**What is expected:** Write out each record below exactly as it appears, with no pictures.
[Start of section]
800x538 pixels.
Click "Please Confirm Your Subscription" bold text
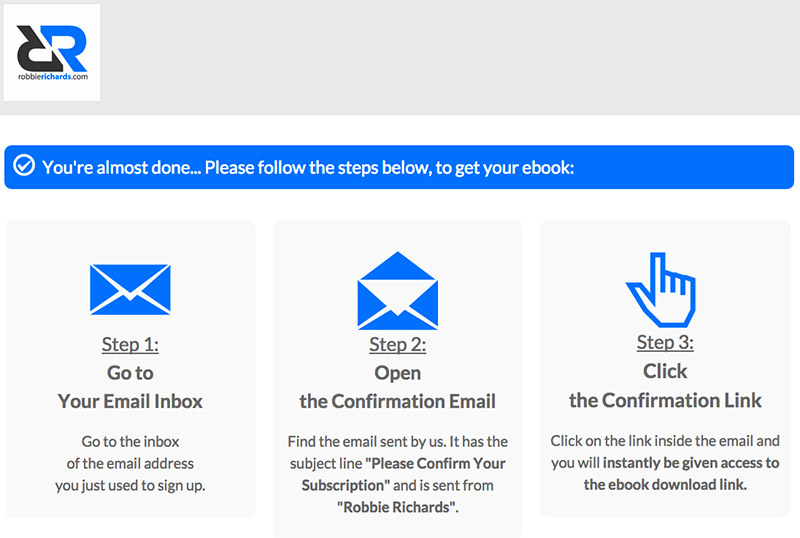(403, 474)
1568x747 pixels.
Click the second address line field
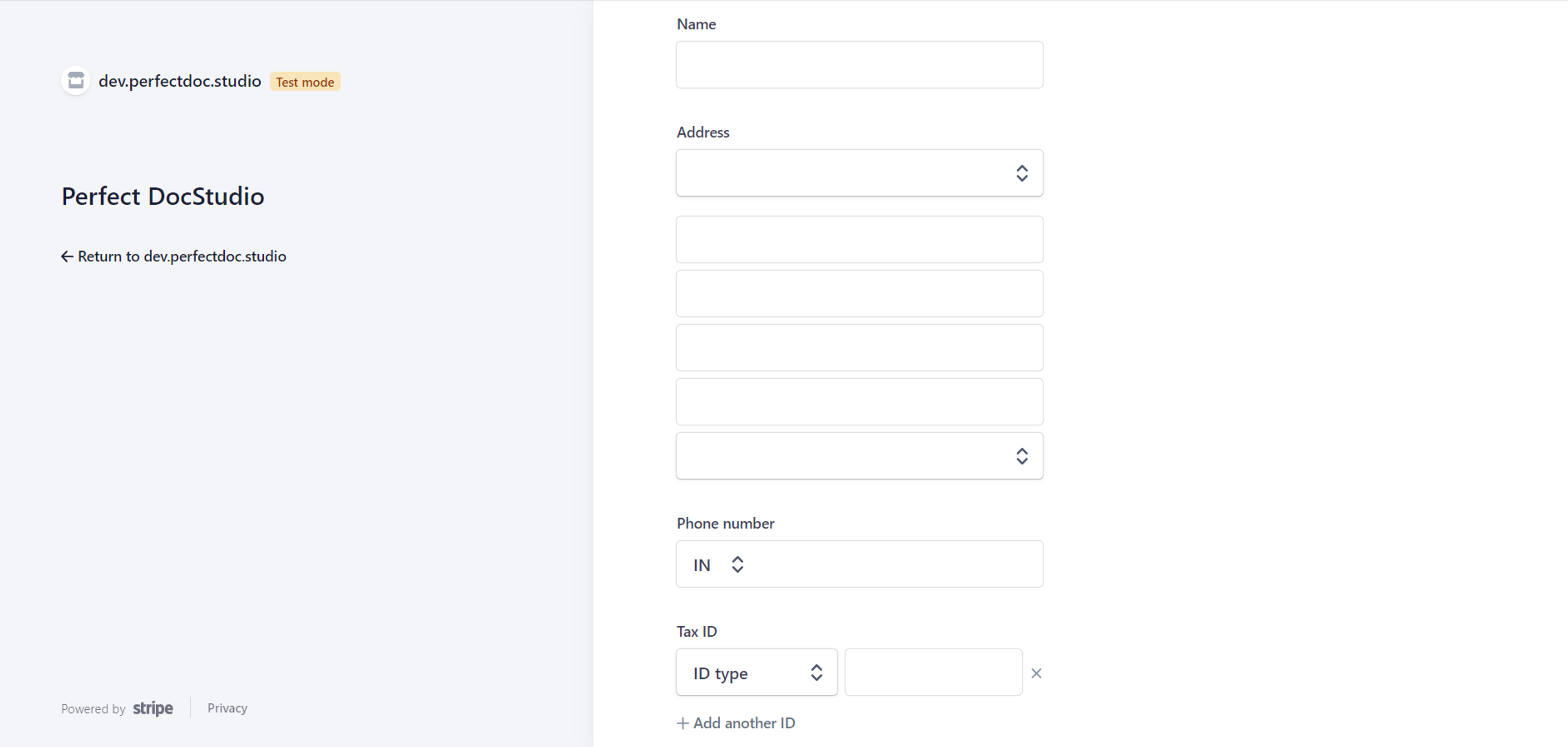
[End of section]
**Exercise output:**
800x538 pixels.
Click "Please Confirm Your Subscription" bold text
(403, 474)
1568x747 pixels.
Click the second address line field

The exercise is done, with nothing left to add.